Bir dostum aradı ve ev sahibinin kendisinden Findeks Raporu’na ek olarak, geçmişteki ev sahipleri ile hukuki uyuşmazlık yaşayıp yaşamadıklarına dair belge ve beyan talep ettiğini söyledi. Bu ‘sicil’in nereden alınacağı konusunda da yöntemi bulmuşlardı: E-Devlet üzerinden kişinin kendisine karşı açılmış davaların listesini istiyorlardı. Bu listede vatandaşların kendi açtıkları ve kendilerine karşı açılan dava ve icra takiplerine yer verilmekteydi. Ev sahibi bu listede gördüğü özellikle sulh hukuk mahkemesi uyuşmazlıklarının kira ile ilgili olacağını düşünüp muhtemelen ayrıntılı bilgi talep edecekti.

HUKUKA UYGUN MU?

Sorusu şuydu: Böyle bir talep hukuka uygun muydu? Ev sahibi kira sözleşmesi imzalaması şartını bir tür kira hukukuyla sınırlı ‘sabıka kaydı’ verilmesi şartına bağlayabilir miydi?

Öncelikle şunu belirterek açıklamaya başlayalım: Özel hayatın gizliliği gereği, hiç kimse, yasal durumlar hariç, özel ilişkilerine dair bilgileri açıklamaya zorlanamaz. Bir kimsenin kira ödeme borcu altına gireceği hukuki ilişkinin kurulması için, kişinin ödeme gücü ve morali hakkındaki bilgiler, özel hayat olmaktan çıkacağından, Findeks Raporu istenmesi özel hayatın gizliliğinin ihlali anlamına gelmez. Durum böyle olunca, ev sahibinin kira sözleşmesini imzalamadan önce, kiracının daha önceki kira ilişkilerinde hukuki uyuşmazlık yaşayıp yaşamadığı hakkında bilgi istemesi de özel hayatın gizliliğinin ihlali olmaz... Ancak bu hukuki uyuşmazlığın ayrıntılarının da istenip istenemeyeceği hususunda daha sıkı ve daraltıcı bir yorum gerekecektir. Çünkü bazı hukuki uyuşmazlıklar sadece kiranın ödenmemesi veya geç ödenmesi ile ilgili değil de doğrudan tarafların kişilikleri ile, başkalarının bilmemesi gereken davranış ve karakter özellikleriyle ilgili olabilir. Bunların başkalarınca bilinmesi, doğrudan kişinin iç dünyasına müdahale olacağından, kanaatimce hukuka uygun olmayacaktır.
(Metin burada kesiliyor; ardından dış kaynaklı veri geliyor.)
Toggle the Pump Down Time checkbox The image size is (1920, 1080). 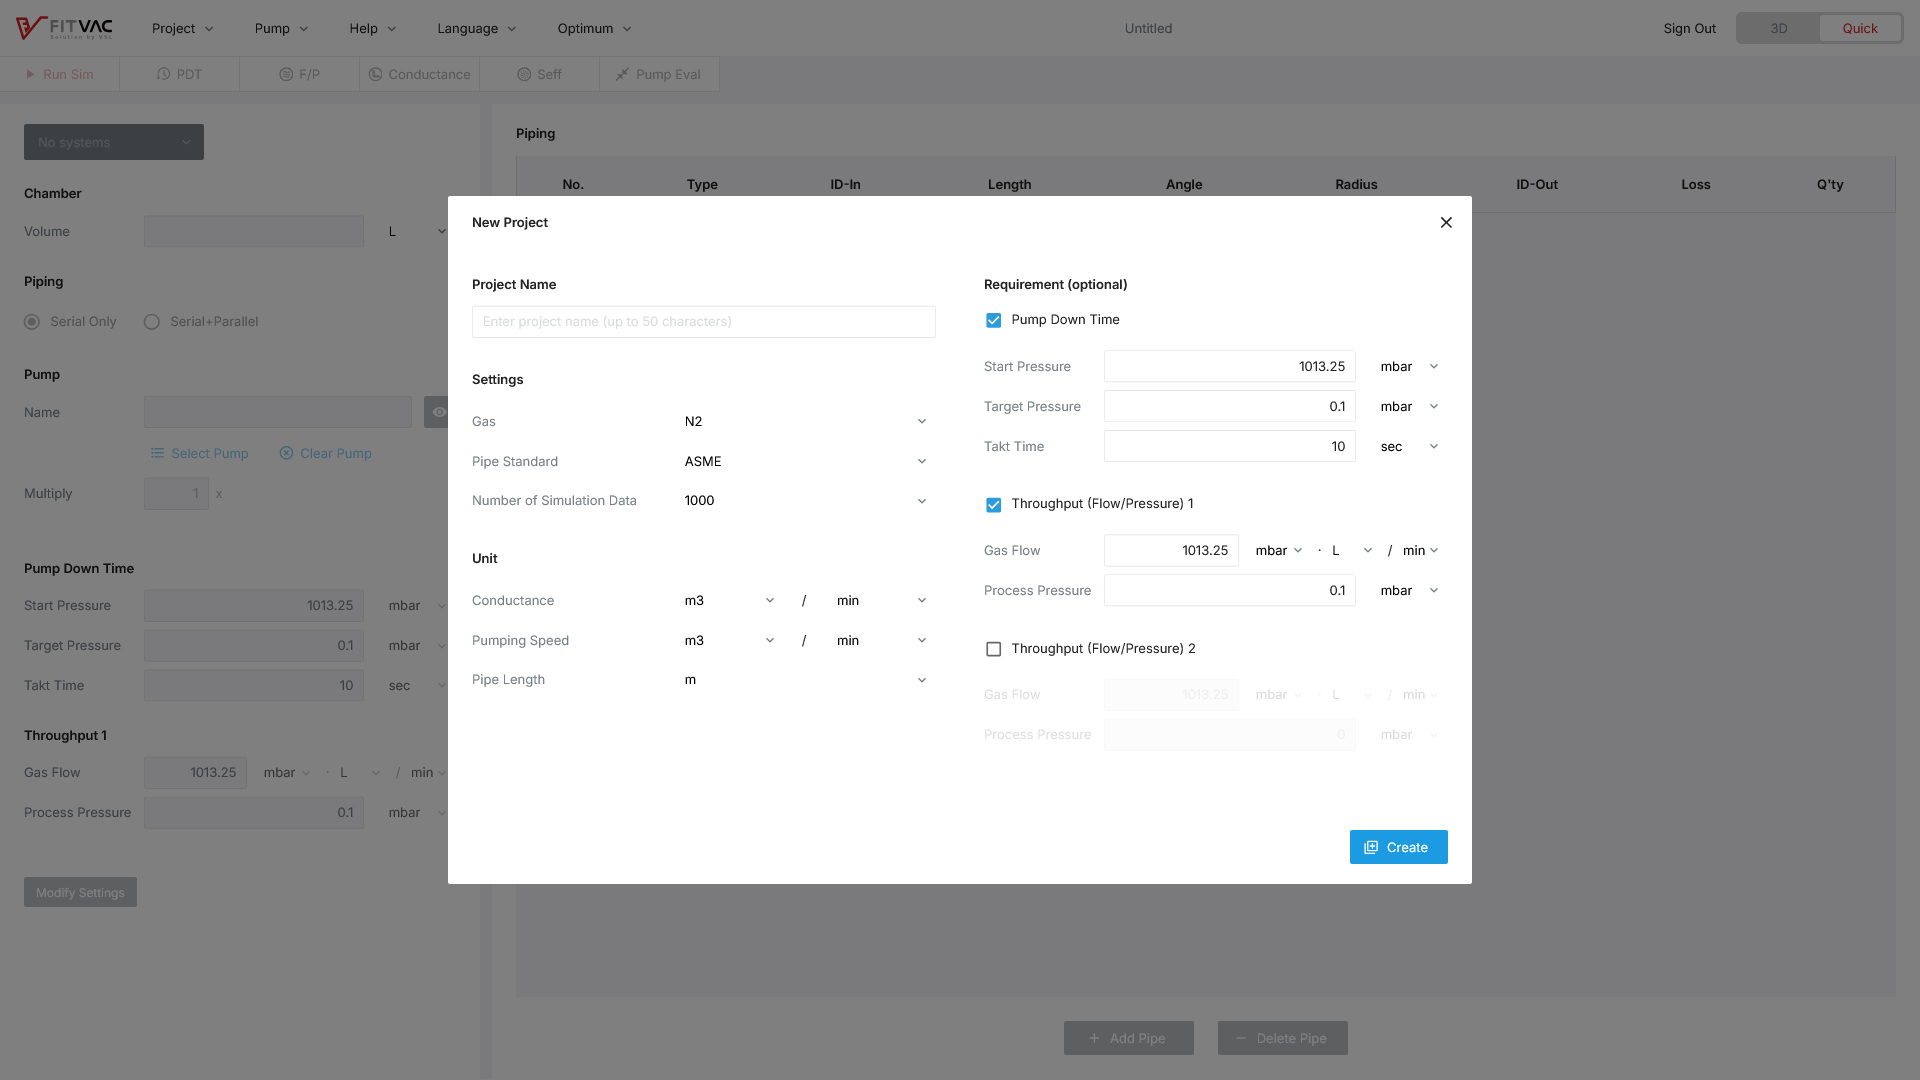coord(993,320)
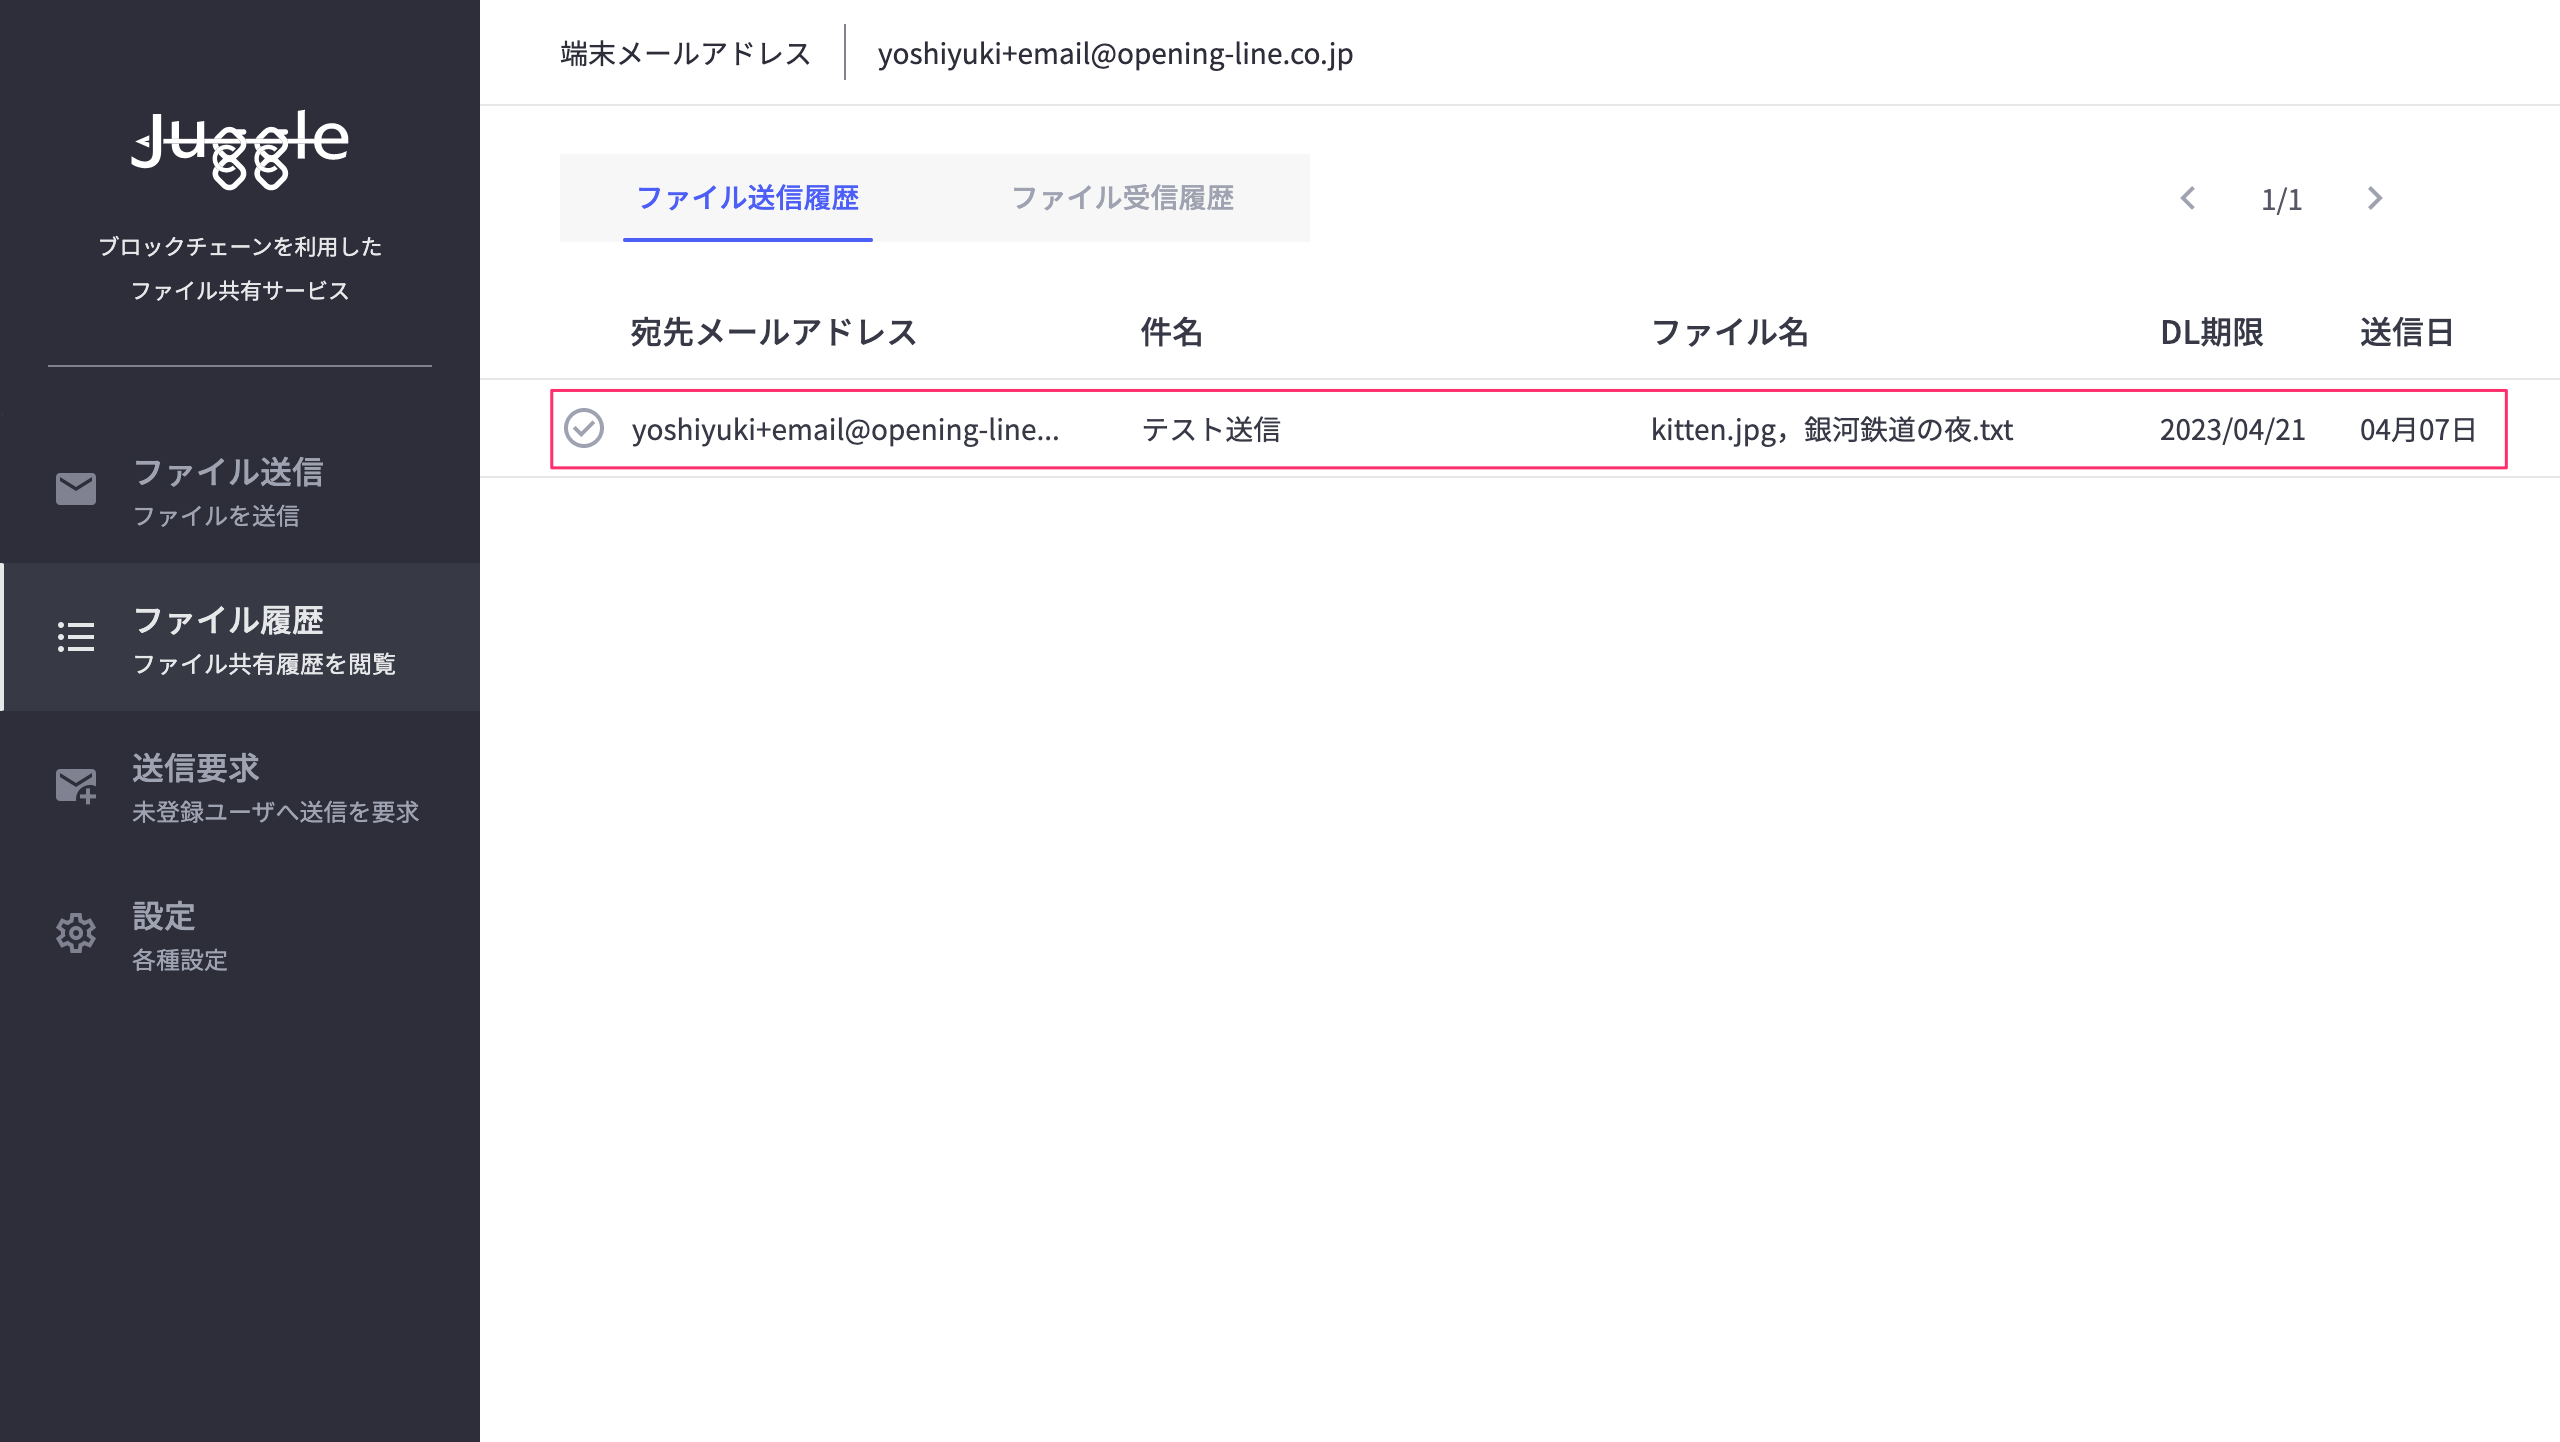Viewport: 2560px width, 1442px height.
Task: Click the envelope-plus icon for 送信要求
Action: [76, 786]
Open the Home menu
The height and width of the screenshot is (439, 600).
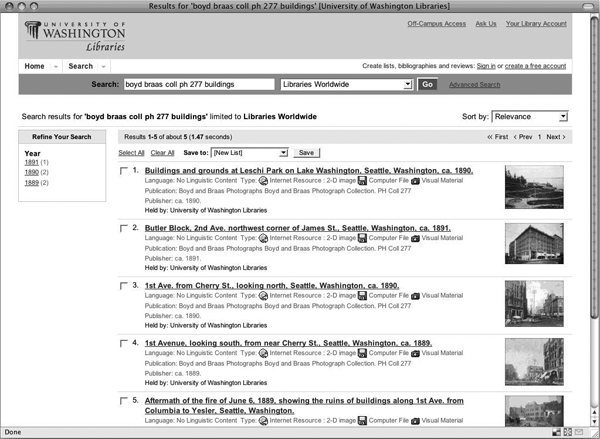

Ancak ev sahibinin kiracısından, örneğin ihtiyaç sebebiyle tahliye davası bulunup bulunmadığını ve sonucunu sorması, özel hayatın gizliliğinin ihlali değildir. Özellikle evlenme çağında evladı olan bir ev sahibinin, müstakbel kiracısının daha önceki kira ilişkilerinde bir tahliye davasını kaybedip kaybetmediğini öğrenmek istemesi yasal karşılanmalıdır. Sonuçta, ev sahiplerinin gerek Findeks Raporu gerekse kiracı adaylarının eski ev sahiplerinden referans istemelerinde de hukuka aykırılık bulunmamaktadır. Bazı sabıka kaydı bulunan kişilerin gayet mazbut kişiler gibi davranarak taşınmaz kiralayıp, suç teşkil eden eylemlerinin merkezi haline getirdikleri de tecrübe edilmiştir.